The question is related to the future of enterprise systems in organisations to cope with the widespread use of today's hottest ICT topics i.e., big data; data science; open data; & IoT? Sure there is an impact, but what kind of impact is expected?
My view is that there will be a race to find the bottlenecks. The successful organisations will be those that find the bottlenecks and correct them before they become a problem.
Usually, the longer the transmission, the lower the bandwidth, so local cache's can reduce the long haul load by delivering repetitive data locally, rather than always going to the source, i.e. distributed data. This leads to complex systems management though as one has to check that the source has not changed (Otherwise the cache send out of date data) and this leads to distributed indexing, which is intellectually challenging especially where some internet connections are unreliable. For example, if two users change the same data in the same data base, (say due to a connection outage) which one takes precedence? The latest data has either to be accepted as definitive (with the problem of data corruption) , or user load has to increase to correct the data.
The other area of problem are the routers, these can cause bottlenecks as traffic is combined. One recent example is the main Internet routers, the older ones have a limit of 500,000 users, recently in the UK this was exceeded and some ISP's had serious outages or long delays. So the problem of keeping infrastructure up to date is significant. Especially in poorer countries, or parts of an organisation that may not have sufficient budget.
Also, fibre will become more significant as local bandwidths increase. Here in the UK the so called last mile is the biggest problem. To get fibre to the home, or workplace involves digging up roads with all that involves. BT have quite a good solution in sending fibre to the local junction box, then the last bit is copper. In our village (I am a home worker so need fast internet to my house) the Internet speed used to be < 1Mb/s. (as we are a long way from the exchange). One fibre connection to the box meant I just needed to upgrade my internet router and the speed is 40Mb/s, including on-demand TV. It is upgradable to 80Mb/s if I pay a premium.
Thanks for the great insights, but actually I am trying to explore the question from an Enterprise Systems lens. That is, how the ERP systems of the future would look like?
But in all cases, your insights are indeed helpful.
Current systems only show historical information. A few can show the effect of orders on profit. (Most can only show effect on profit when an invoice comes in).

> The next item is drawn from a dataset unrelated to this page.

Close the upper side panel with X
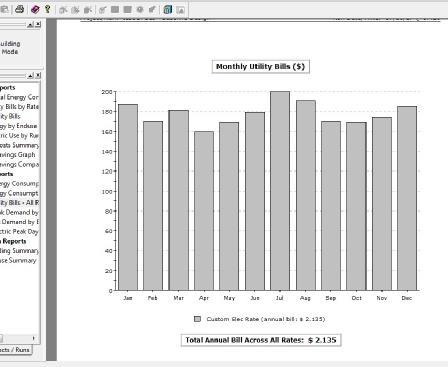Viewport: 448px width, 367px height. 38,24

A digital dashboard that can show real time effect of decisions including what -if scenarios would revolutionise management.
Even better, to show Monte-Carlo analysis of effects of decisions , i.e. probabilities of outcomes based on most likely outcomes.
This would give more control to the main board, and predict outcomes of decisions in real time, thus educating the board and making better choices.
Big-data and its peer-systems are 'complementory' technologies that still need traditional ERP systems
Big-data and its peer-systems need 'specialized' resources (both human and machines) to get started and functioning.
In this respect, From the ERP side what we are presently seeing in the industry is:
Many organizations are viewing big-data and its peer technologies as 'disruptive' and hence not welcome, till a clear cut ROI is established. This, however, is set to change once the industry understands that 'big-data' and peers are 'complementory' technologies designed to work in tandem with existing Infra to get the best out of them.
Most of the service providers on the big-data are inclining to IaaS/PaaS/SaaS models which is a win-win situation for both providers and consumers (organizations).
Considering all these, what we can expect in couple of years down the line is: Many organizations moving to big-data and its peer technologies without additional CAPEX, enjoying the benefits through IaaS/PaaS models that work in tandem with their existing Infrastructure.
In other words, the existing data-warehouse systems are not going to change or go anywhere - but the organizations are going to get more insight into their DW data from borrowed resources maintained elsewhere (probably on AWS, Azure, RackSpace so on.).
The point to be noted here is: Big-data technologies, in their present state, cannot replace traditional OLTP systems.
Some organizations may slowly phase-out the on-premise DW systems to rely completely on PaaS, but soon later the world is going to re-discover the freedom of 'own it yourself' principle and the systems are going to come back to on-premises. Its a Cycle, just like everything else.
Thanks Palem for the heads-up. as a matter of fact, i do subscribe to most of what you shared, but i do not think that ERP will remain silent. Something has to happen to cope with new changes. Indeed, big data will continue to rely on sources including ERP, and sure neither big data nor DW are meant to replace OLTP/TPS. Yet, their exist a reciprocal effect. That is, the long standing ERP as systems will single DB is changing. Also, the "openness" of the system is taking a new shape, project management, stakeholders, costing models, etc. the picture is still not fully unfolded yet.